We are working on a journal version. We will post the code after the Journal submission.

Description

Motivation of Research

The objective of this research is to jointly summarize large sets of online Flickr images and YouTube user videos. Since their characteristics are different yet complementary, using both media is mutually rewarding (i.e. help each other).

Let’s take a look at why collections of images help video summarization with an example of Fig.1.(a). One major issue of videos is that they often contain redundant and noisy information such as backlit subjects, motion blurs, overexposure, and full of trivial backgrounds like sky or water. However, usually pictures are more carefully taken so that they capture the subjects from canonical viewpoints in a more semantically meaningful way. Therefore, by using simple similarity votes from crowds of fly fishing images, we can get rid of such noisy, redundant, or semantically meaningless parts of videos.

In the reverse direction, collections of videos help story-based image summarization (See Fig.1.(b)). Here’s an example of Flickr photo stream. One issue of still images is that they are fragmentally recorded, so the sequential structure is often missing even between consecutive images in a single photo stream. However, videos are motion pictures, which convey temporal smoothness between frames. Therefore, we leverage sets of videos to discover underlying sequential structure as a coherent thread of storyline.

problem

Figure 1. Benefits of jointly summarizing Flickr images and YouTube videos illustrated on a fly+fishing activity. (a) Typical user videos contain noisy and redundant information, which can be removed using similarity votes cast by a large set of images that are taken more carefully from canonical viewpoints. The frames within red boxes are selected as video summary using our method.(b) Although images in a photo stream are taken consecutively, the underlying sequential structure between images is missing, which can be discovered with the help of a collection of videos.

Method and Experiments

The video summarization is achieved by diversity ranking on the similarity graphs between images and video frames. The storyline graphs is created by the inference of sparse time-varying directed graphs from a set of photo streams with assistance of videos.

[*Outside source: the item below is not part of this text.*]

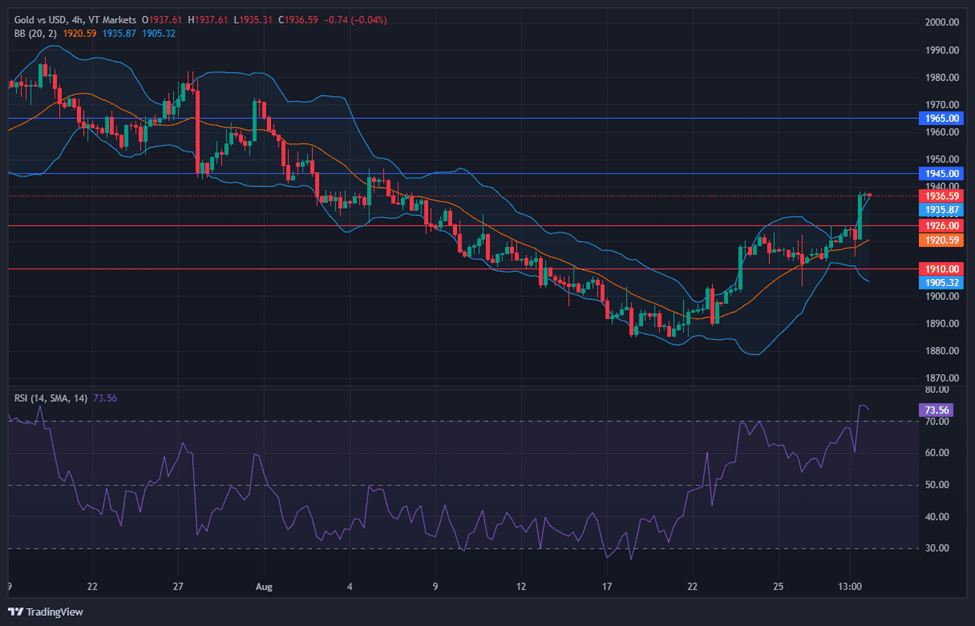Click the Aug label on time axis

pyautogui.click(x=261, y=586)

For evaluation, we collect the datasets of 20 outdoor activities, consisting of 2.7 millions Flickr images and 16 thousands YouTube videos. We evaluate our algorithm via crowdsourcing using Amazon Mechanical Turk. In our experiments, we demonstrate that the proposed joint summarization approach outperforms other baselines and our own methods using videos or images only.

Funding

  • This research is supported by Disney Research.